==== PROVIDED INFORMATION

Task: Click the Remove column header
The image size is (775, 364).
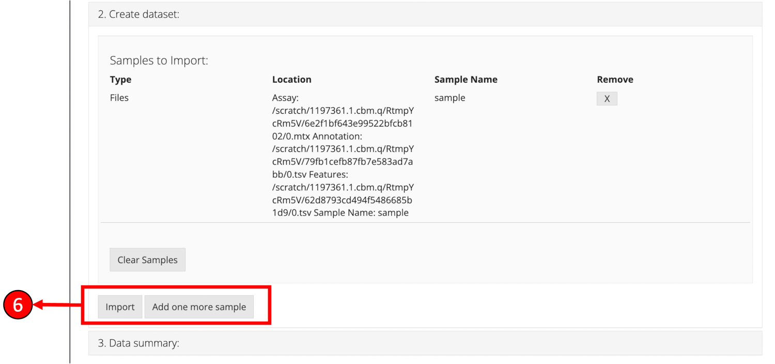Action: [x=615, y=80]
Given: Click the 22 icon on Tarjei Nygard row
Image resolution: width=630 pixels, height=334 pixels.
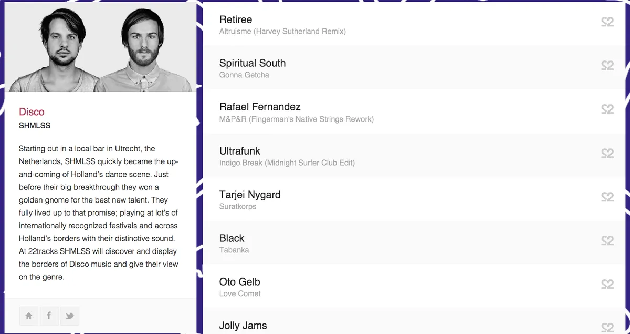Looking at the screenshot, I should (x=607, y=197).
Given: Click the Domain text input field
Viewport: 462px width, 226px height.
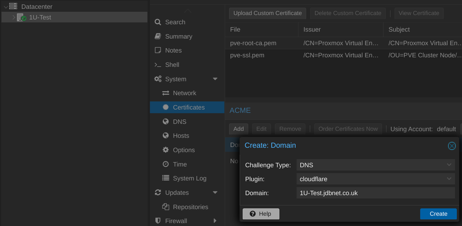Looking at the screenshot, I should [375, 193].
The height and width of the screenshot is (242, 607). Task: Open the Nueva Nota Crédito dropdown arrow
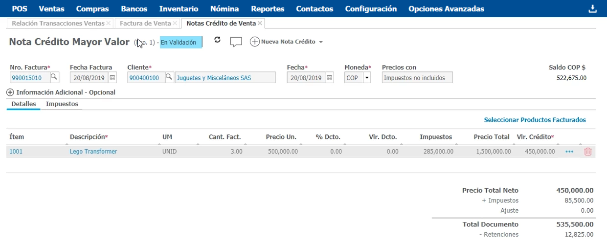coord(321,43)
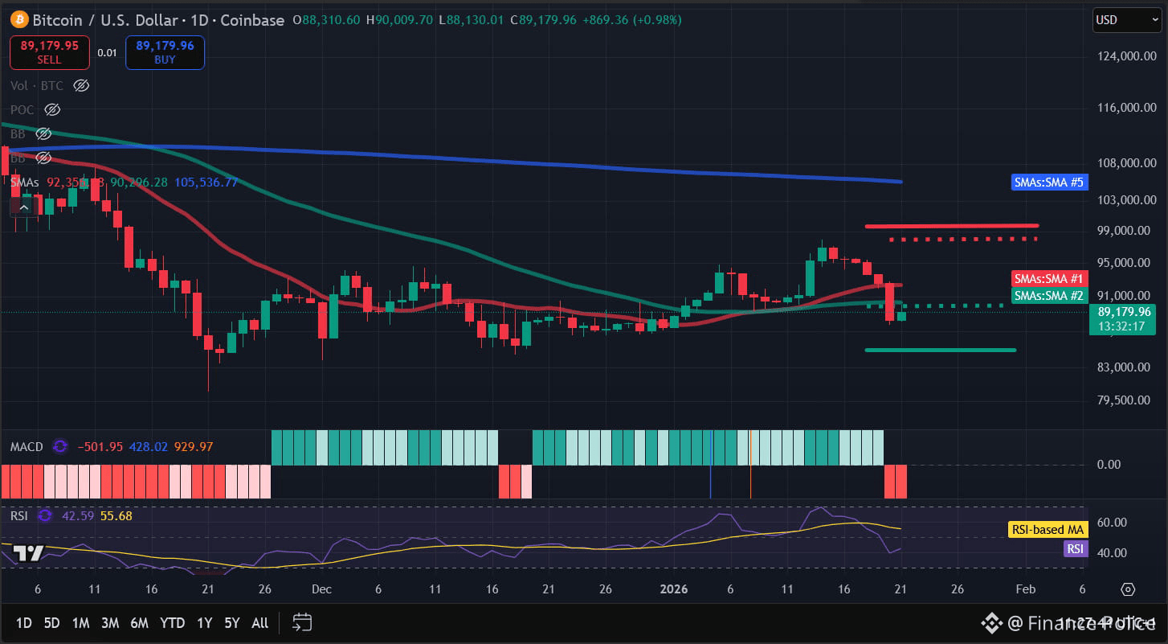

========

Go through the entries above and tally each line that has the word "Given"; reply with the tally and nothing else.

**SOLVED EXERCISE:** 2